Each line from the one that holds "Instruction: Click the" to the end of the records is to be retyped exactly. Pictures are not part of the copy.
**** SUPPLIED MATERIAL ****
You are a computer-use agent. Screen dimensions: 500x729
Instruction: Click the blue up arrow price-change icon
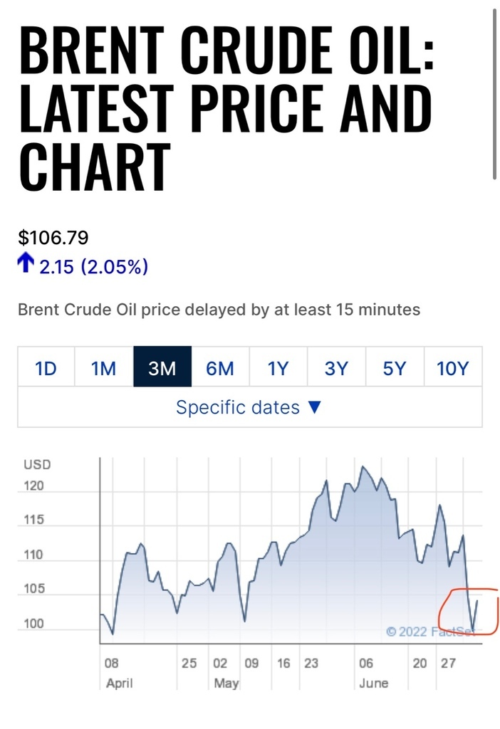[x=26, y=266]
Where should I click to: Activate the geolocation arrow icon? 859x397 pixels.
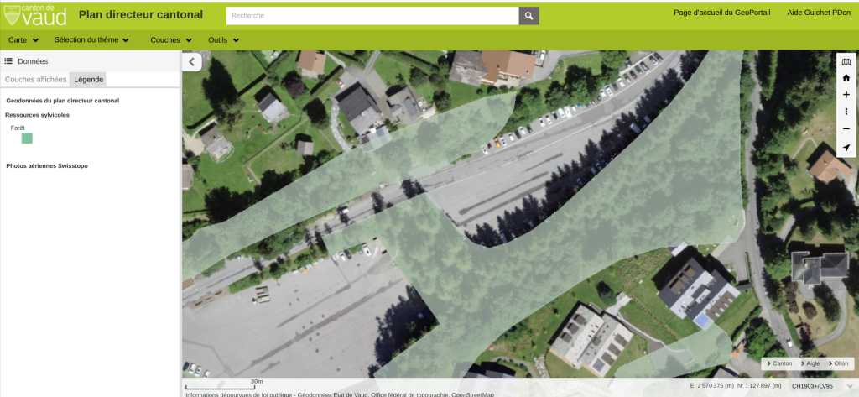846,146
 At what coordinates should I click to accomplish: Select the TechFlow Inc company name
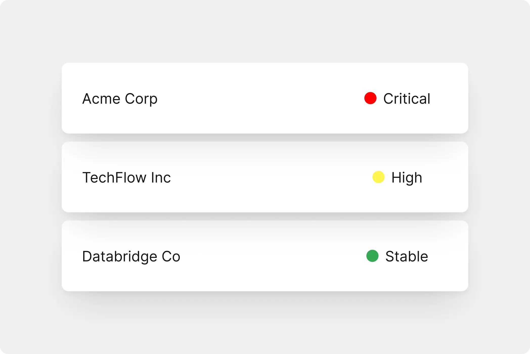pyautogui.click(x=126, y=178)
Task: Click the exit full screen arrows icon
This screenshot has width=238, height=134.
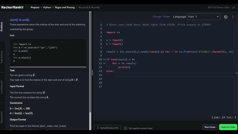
****
TASK SOLUTION ::
Instruction: Click the blue up arrow price-change icon
[x=26, y=266]
Where should I click to: Activate the geolocation arrow icon? 859x397 pixels.
846,146
 At what coordinates should I click to accomplish: Select the TechFlow Inc company name
pyautogui.click(x=126, y=178)
Task: Click the exit full screen arrows icon
This screenshot has width=238, height=134.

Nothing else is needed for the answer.